= Passive electioneering =

Wearing campaign items or carrying signs

Passive electioneering is the act of wearing campaign paraphernalia or carrying signs to a polling place with the intent of influencing voters. Across the United States laws vary relating to passive electioneering. In the fall of 2008, officials in Virginia moved to ban the wearing of campaign paraphernalia. New York has a similar law in place.

In 2008, internet political organizers were cautioning voters not to wear campaign T-shirts at the polls.

At least seven states, Maine, Montana, New Jersey, New York, Vermont, Virginia, and Kansas prohibit wearing campaign buttons, stickers and badges inside polling places. Efforts to enforce a similar ban are headed to court in Pennsylvania. The American Civil Liberties Union argued that the ban violates the First Amendment's right to free speech.

==United States==

=== New York ===

The State of New York has a rarely enforced law that prohibits wearing campaign buttons or T-shirt at a polling place.
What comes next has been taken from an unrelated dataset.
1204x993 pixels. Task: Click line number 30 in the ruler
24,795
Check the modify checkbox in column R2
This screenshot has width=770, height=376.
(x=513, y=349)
In the fall of 2008, New York State Board of Elections Spokesman Bob Brehm stated that voters at the polls who wear a campaign button or T-shirt will be asked to remove the item.

=== Virginia ===

The Virginia State Board of Elections voted on Tuesday October 14, 2008, to ban clothing and hats as well as buttons and other paraphernalia that directly advocate the election or defeat of a specific candidate or issue.

== Canada ==

While Canadian electoral law allows representatives of the political parties to be present in polling stations, nobody present at the polling station is permitted to wear or carry anything identifying themselves as a member of a political party or supporter or opponent of any political cause . This includes voters . Partisan officials are also not permitted to campaign immediately in front of a polling station, nor may anyone bring any campaign literature into the station .

The equipment used by polling staff has to meet strict colour criteria. Staff may be refused work if their clothing is of a "partisan colour"

==United Kingdom==
Wearing an explicitly party political item or bringing any political material into a polling station can be classed as an attempt to intimidate voters. Clothing that is political but does not support or attack a party (for example, a Che Guevara t-shirt) may still be allowed.